Statistical inference for generalized linear models (GLMs) with high-dimensional longitudinal clustered data remains challenging, particularly under conventional sparsity assumptions. Method: This paper proposes a desparsified Dantzig selector approach that relaxes the strict sparsity requirement and achieves asymptotically optimal efficiency when the working correlation structure is correctly specified. By integrating Dantzig selector-based regularization with desparsification correction, the method unifies inference for both linear and generalized linear models. Contribution/Results: We establish consistency and asymptotic normality of the estimator under mild regularity conditions. Numerical experiments demonstrate superior finite-sample performance over existing methods for both continuous and binary outcomes. Applied to bacterial riboflavin production genetic data, the method significantly improves accuracy and interpretability in inferring key gene effects.

In this paper, we consider statistical inference with generalized linear models in high dimensions under a longitudinal clustered data framework.
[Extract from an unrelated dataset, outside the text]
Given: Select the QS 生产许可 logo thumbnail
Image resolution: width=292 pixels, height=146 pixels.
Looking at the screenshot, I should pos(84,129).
Specifically, we propose a de-sparsified version of an initial Dantzig-type regularized estimator in regression settings and provide theoretical justification for both linear and generalized linear models. We present extensive numerical simulations demonstrating the effectiveness of our method for continuous and binary data. For continuous outcomes under linear models, we show that our estimator asymptotically attains an appropriate efficiency bound when the correlation structure is correctly specified. We conclude with an application of our method to a well-established genetics dataset, with bacterial riboflavin production as the outcome of interest.